> QUESTIONS À TRAITER
A – Dans l'extrait sur la fermentation malolactique, recopiez tout ce qui va de « LA MAÎTRISE DE » jusqu'à « appelée Leuconostoc oenos. ».
B – Prolongez l'extrait sur la fermentation malolactique en reprenant juste après sa dernière phrase.

> EXTRAIT
──────────
LA MAÎTRISE DE LA FERMENTATION MALOLACTIQUE OU FML

La fermentation malolactique, ou FML, influence la qualité organoleptique des vins, particulièrement celle des vins rouges. Les modifications qualitatives dépassent largement la simple modification de l’acidité.

Qu’est-ce que la fermentation malolactique ?

La fermentation malolactique désigne la désacidification biologique du vin sous l’action de bactéries. La transformation de l’acide malique conduit à la formation de l’acide lactique, un acide plus faible, et se réalise selon l’équation suivante :

COOH-CHOH-CH2-COOH —-> CH3-CHOH-COOH + CO2

La fermentation malolactique ou FML est généralement assurée par une espèce de bactérie lactique : Oenococcus oeni, anciennement appelée Leuconostoc oenos.
──────────
> DONNÉES FOURNIES
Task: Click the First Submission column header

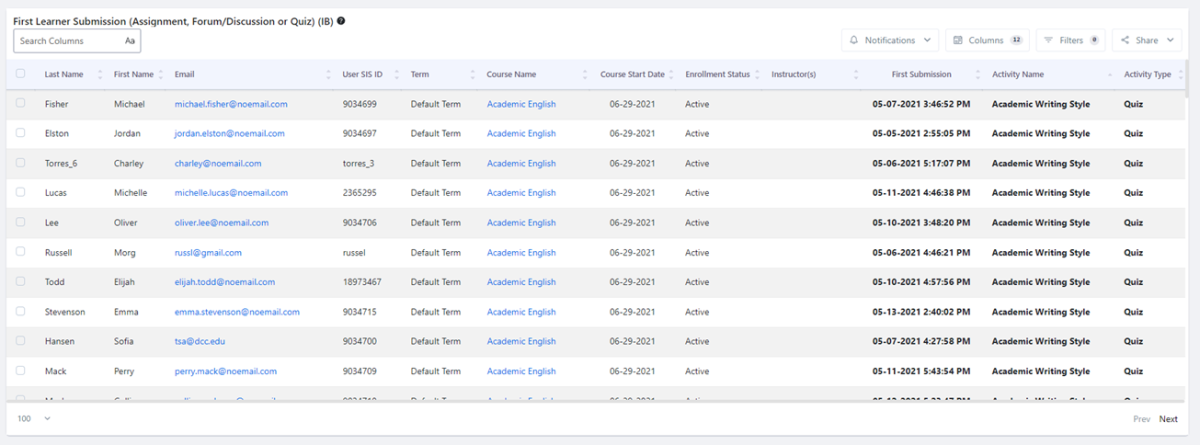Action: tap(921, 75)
──────────
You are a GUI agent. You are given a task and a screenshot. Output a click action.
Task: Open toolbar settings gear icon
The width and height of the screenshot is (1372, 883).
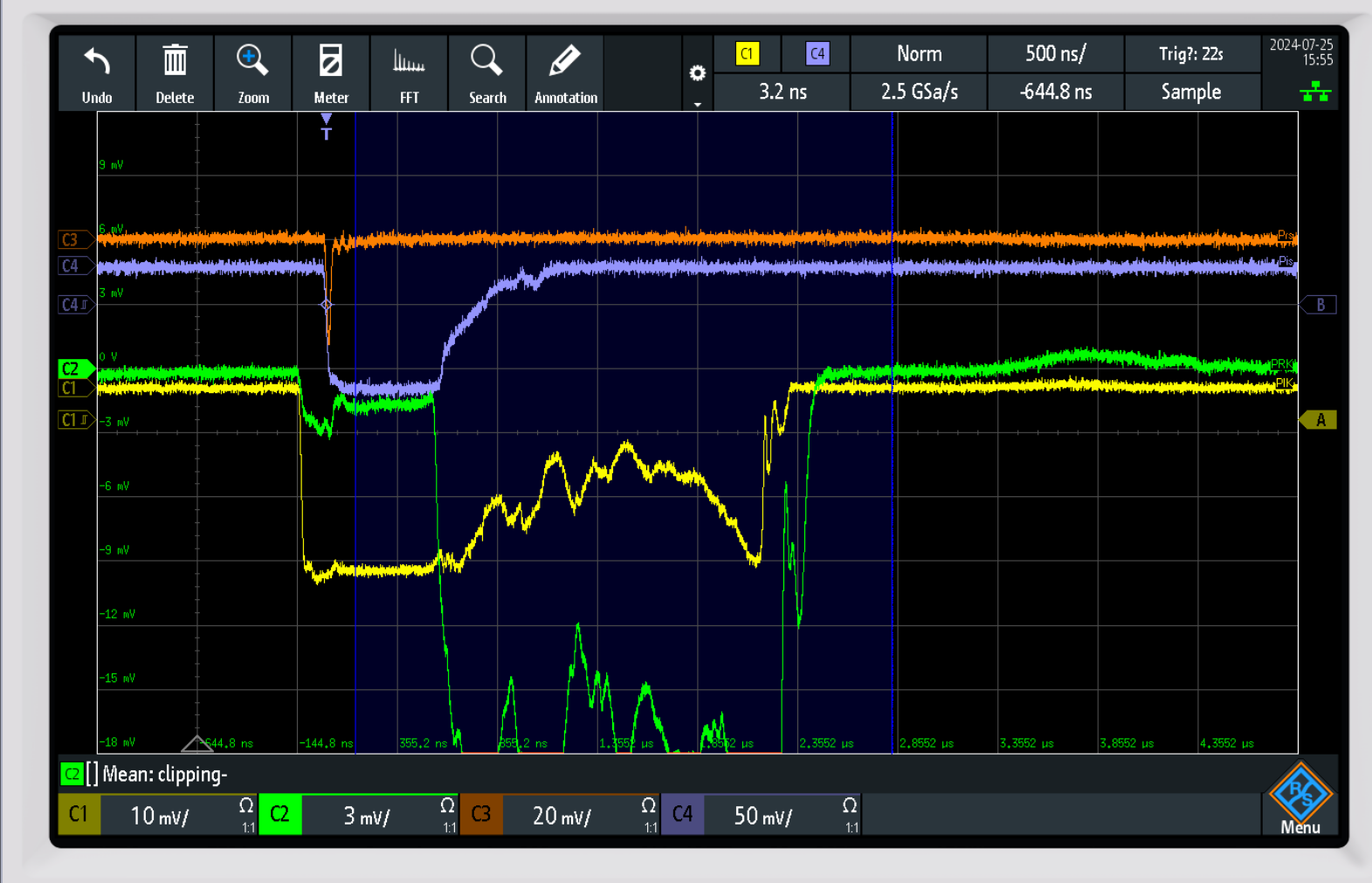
──────────
> CORRIGÉ
A –
LA MAÎTRISE DE LA FERMENTATION MALOLACTIQUE OU FML

La fermentation malolactique, ou FML, influence la qualité organoleptique des vins, particulièrement celle des vins rouges. Les modifications qualitatives dépassent largement la simple modification de l’acidité.

Qu’est-ce que la fermentation malolactique ?

La fermentation malolactique désigne la désacidification biologique du vin sous l’action de bactéries. La transformation de l’acide malique conduit à la formation de l’acide lactique, un acide plus faible, et se réalise selon l’équation suivante :

COOH-CHOH-CH2-COOH —-> CH3-CHOH-COOH + CO2

La fermentation malolactique ou FML est généralement assurée par une espèce de bactérie lactique : Oenococcus oeni, anciennement appelée Leuconostoc oenos.

B –
Pourquoi réaliser la fermentation malolactique ?

La fermentation malolactique s’impose pour l’ensemble des vins rouges puisqu’elle confère souplesse, rondeur et stabilité microbiologique. Concernant les vins blancs, la fermentation malolactique est recherchée en zone septentrionale et est plus rare en zone plus chaudes. Alors que certains cépages comme le Chardonnay sont mis en valeur, d’autres comme le Sauvignon Blanc riches en arômes variétaux sont complètement transformés. En ce qui concerne les vins rosés, le Centre de Recherche et d’Expérimentations sur le Vin Rosé, étudie depuis 2002 la question de la fermentation malolactique sur vins rosés. Les vins rosés où la fermentation malolactique a été réalisée sont plus orangés, moins aromatiques et moins bien appréciés en règle générale.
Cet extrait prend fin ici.